– (Задумчиво.) Ладно. Докажи мне, что ты действительно бог. Сотвори чудо.
– Позже.
– (Торжествующе.) Ага-а-а-а…
– Да не, оно успеется. Я просто хочу продолжить рассказ, о грешница. Так вот, в честь чего воздвигли столько построек с символом моей ликвидации? Оказалось, когда ученики не нашли тело Учителя в пещере, они впали в отчаяние. Возникло много версий – что меня съели дикие звери, унесло сильным потоком воздуха… До инопланетян тогда ещё не додумались, а то бы и их приплели. Но факт – я исчез. Иоанн, самый креативный из соратников, предложил лучший вариант: я воскрес и вознёсся на небо. И эту историю рассказали всем вокруг. Ученики объясняли, как я им явился, а впоследствии отбыл на своё место работы – в Рай… и сами искренне поверили в случившееся. Это была колоссальная работа. Подумай – в эпоху отсутствия Интернета двенадцать человек разнесли мою историю по всему миру, да так, что население Земли пришло в восторг. Разумеется, первосвященники иудейские тоже не даром мацу ели, они приказали подчинённым распространять на базарах Иерусалима слухи – «мол, ученики его, придя ночью, украли мёртвое тело, пока мы спали». Информационная война. Эх, ничего на Земле за две тысячи лет не поменялось. Те же фарисеи, цезарь в столице, постоянные метания трусливых наместников в провинции – «а что скажут в Риме?».

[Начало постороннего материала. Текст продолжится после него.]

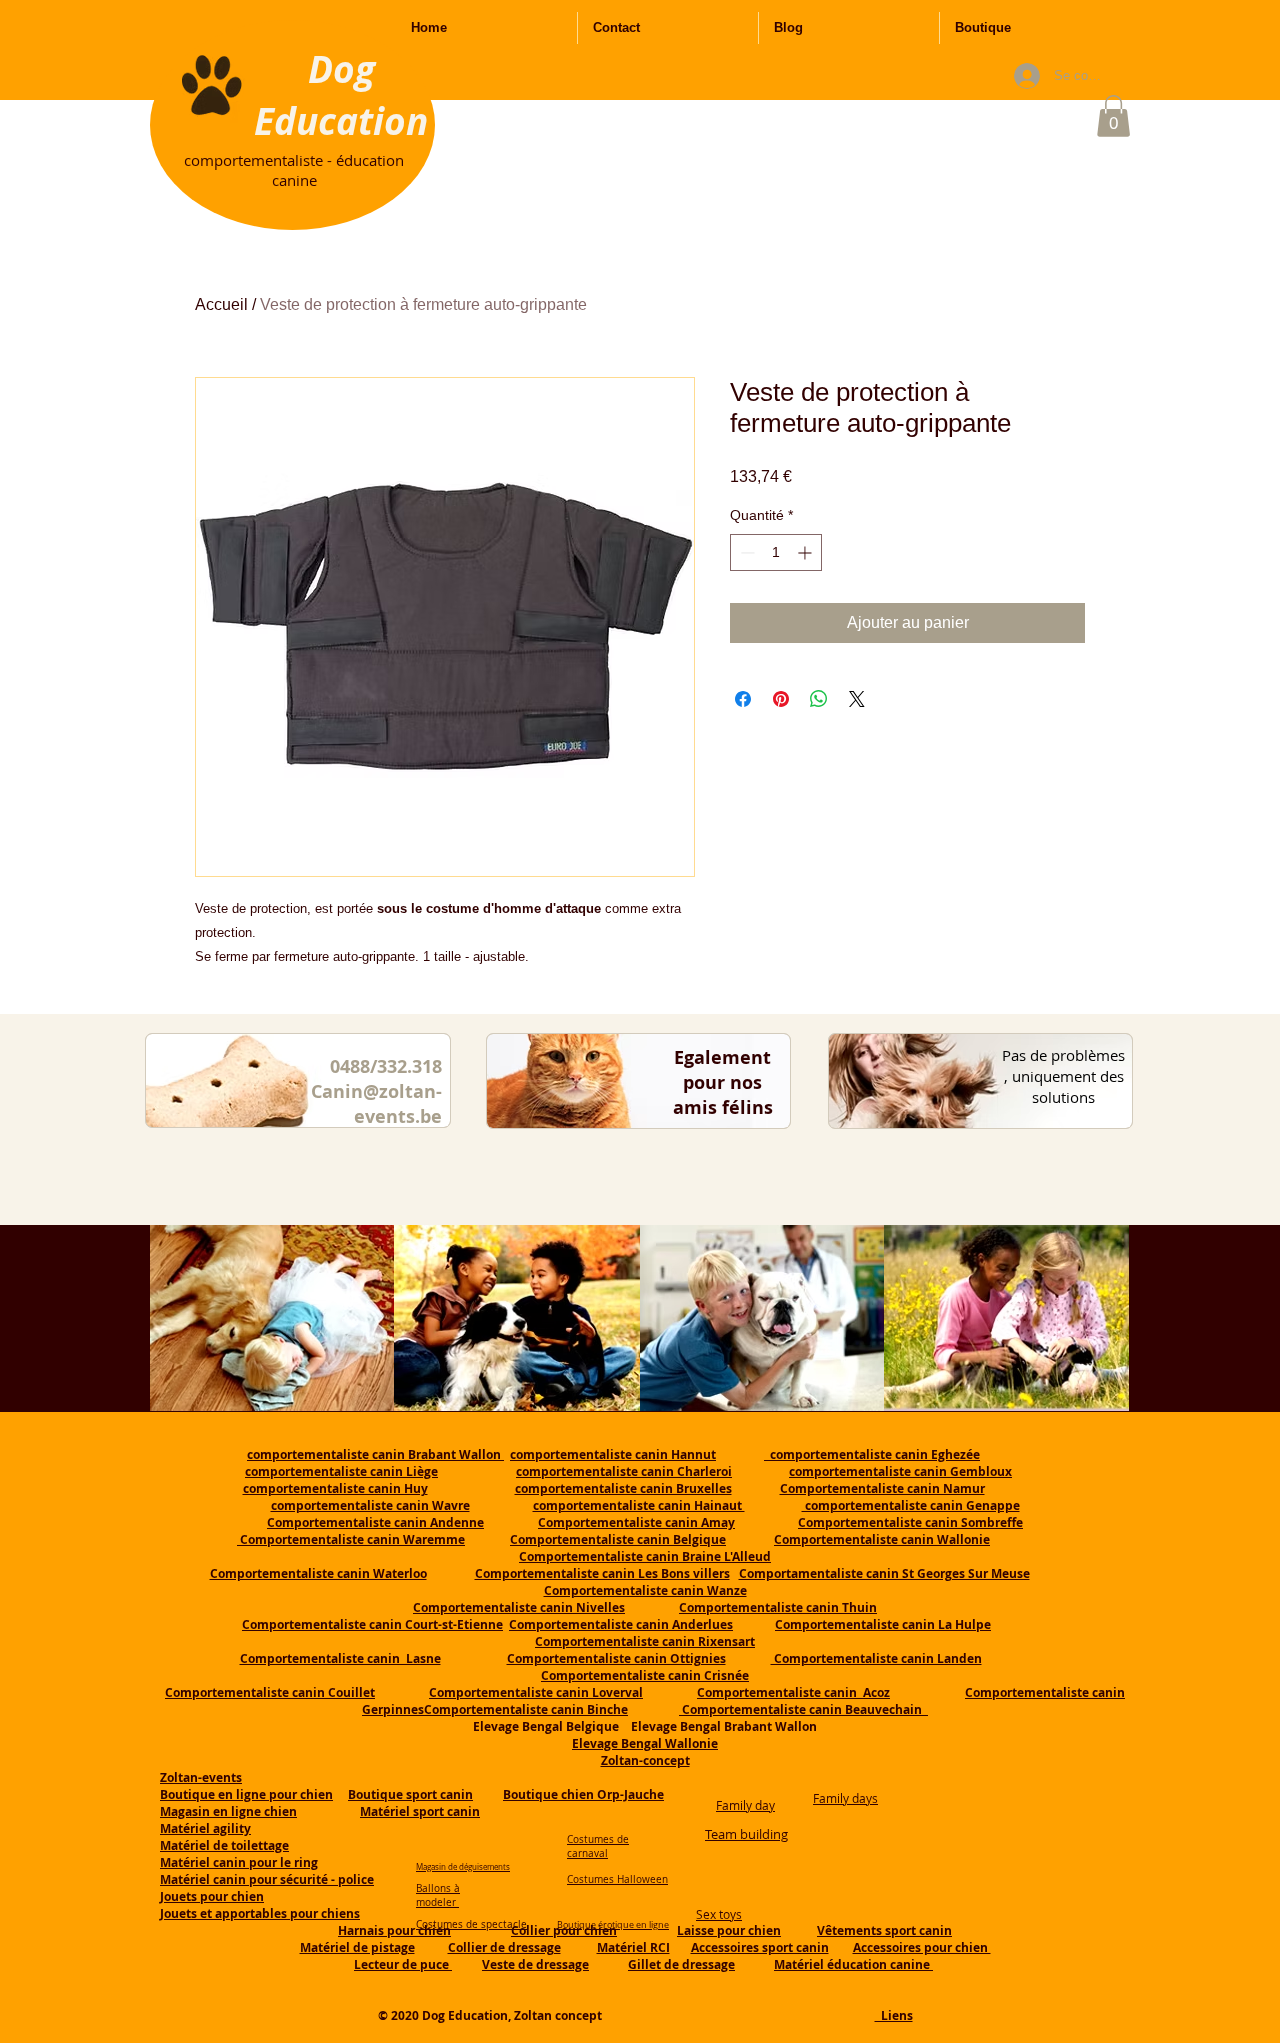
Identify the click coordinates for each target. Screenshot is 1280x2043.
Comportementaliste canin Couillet (270, 1692)
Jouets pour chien (212, 1896)
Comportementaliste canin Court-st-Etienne (372, 1624)
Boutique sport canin (410, 1794)
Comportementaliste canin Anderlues (621, 1624)
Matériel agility (205, 1828)
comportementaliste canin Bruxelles (623, 1488)
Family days (845, 1798)
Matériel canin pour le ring (239, 1862)
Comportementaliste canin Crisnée (645, 1675)
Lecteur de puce (403, 1964)
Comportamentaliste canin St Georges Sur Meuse (884, 1573)
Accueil (221, 304)
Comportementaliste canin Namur (882, 1488)
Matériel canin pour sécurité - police (267, 1879)
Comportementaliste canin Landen (876, 1658)
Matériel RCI (633, 1947)
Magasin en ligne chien (228, 1811)
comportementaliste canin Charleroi (624, 1471)
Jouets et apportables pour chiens (260, 1913)
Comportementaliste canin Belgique (618, 1539)
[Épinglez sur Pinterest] (781, 699)
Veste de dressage (535, 1964)
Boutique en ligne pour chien (246, 1794)
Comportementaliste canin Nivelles (519, 1607)
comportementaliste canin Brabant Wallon (375, 1454)
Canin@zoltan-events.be (376, 1104)
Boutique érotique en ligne (613, 1925)
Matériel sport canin (420, 1811)
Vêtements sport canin (884, 1930)
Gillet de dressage (681, 1964)
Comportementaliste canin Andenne (375, 1522)
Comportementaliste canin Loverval (536, 1692)
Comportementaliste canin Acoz (793, 1692)
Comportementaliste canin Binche (526, 1709)
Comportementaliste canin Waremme (352, 1539)
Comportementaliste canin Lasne (340, 1658)
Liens (894, 2015)
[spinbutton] (776, 552)
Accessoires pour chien (922, 1947)
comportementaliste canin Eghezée (872, 1454)
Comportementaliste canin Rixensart (645, 1641)
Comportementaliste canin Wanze (645, 1590)
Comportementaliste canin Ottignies (616, 1658)
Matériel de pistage (357, 1947)
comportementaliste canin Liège (341, 1471)
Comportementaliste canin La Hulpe (883, 1624)
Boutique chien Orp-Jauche (583, 1794)
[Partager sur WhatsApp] (819, 699)
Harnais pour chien (394, 1930)
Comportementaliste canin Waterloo (318, 1573)
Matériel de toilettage (224, 1845)
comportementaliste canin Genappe (911, 1505)
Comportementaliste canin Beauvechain (803, 1709)
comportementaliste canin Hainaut (639, 1505)
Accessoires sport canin (760, 1947)
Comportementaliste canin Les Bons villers (602, 1573)
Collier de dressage (504, 1947)
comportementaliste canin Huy (335, 1488)
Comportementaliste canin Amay (636, 1522)
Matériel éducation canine (853, 1964)
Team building (746, 1834)
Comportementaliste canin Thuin (778, 1607)
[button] (1113, 116)
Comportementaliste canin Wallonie (882, 1539)
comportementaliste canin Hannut (613, 1454)
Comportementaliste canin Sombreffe (910, 1522)
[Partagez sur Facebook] (743, 699)
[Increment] (806, 552)
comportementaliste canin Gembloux (900, 1471)
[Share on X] (857, 699)
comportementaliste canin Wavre (370, 1505)
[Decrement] (745, 552)
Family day (745, 1805)
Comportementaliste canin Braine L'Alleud (645, 1556)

– Господи… нет, то есть, я не это… Ты мне мозг напрочь вынес…
– Это я умею.
– Хорошо, давай доступнее. Если ты бог, расскажи обо мне.
– Тебе тридцать лет, тебя зовут Маша, и ты нажралась до поросячьего визга.

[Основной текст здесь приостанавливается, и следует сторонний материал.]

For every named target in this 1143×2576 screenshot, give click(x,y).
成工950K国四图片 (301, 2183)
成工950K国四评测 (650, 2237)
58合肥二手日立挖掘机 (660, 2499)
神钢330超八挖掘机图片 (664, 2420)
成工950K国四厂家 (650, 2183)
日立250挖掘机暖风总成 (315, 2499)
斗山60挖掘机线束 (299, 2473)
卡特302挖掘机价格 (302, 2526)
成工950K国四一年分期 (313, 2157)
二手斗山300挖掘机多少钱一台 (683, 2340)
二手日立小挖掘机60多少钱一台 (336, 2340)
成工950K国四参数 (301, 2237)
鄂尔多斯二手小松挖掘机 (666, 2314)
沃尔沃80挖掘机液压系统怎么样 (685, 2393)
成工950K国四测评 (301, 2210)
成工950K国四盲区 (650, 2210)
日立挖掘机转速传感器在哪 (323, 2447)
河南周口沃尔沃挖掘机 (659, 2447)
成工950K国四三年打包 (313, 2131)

– Охуенчик просто. Да-а-а, ну теперь я тебе точняк поверю. Ты меня убедил.
– (Не обращая внимания, без запинки.) Ты лишилась девственности в восемнадцать лет, у тебя было десять мужиков, и только с двумя ты кончила. Один из них – с твоей работы, причём всё случилось по пьяни во время корпоратива, на офисном столе. Когда ты моешься в душе, поёшь песню «Скорпов» Still loving you, ужасно фальшивишь. В детстве ты хотела стать врачом. Твоё любимое животное – слон. Иногда ты фотографируешь свои сиськи, анонимно выкладываешь в Инет и смотришь на реакцию.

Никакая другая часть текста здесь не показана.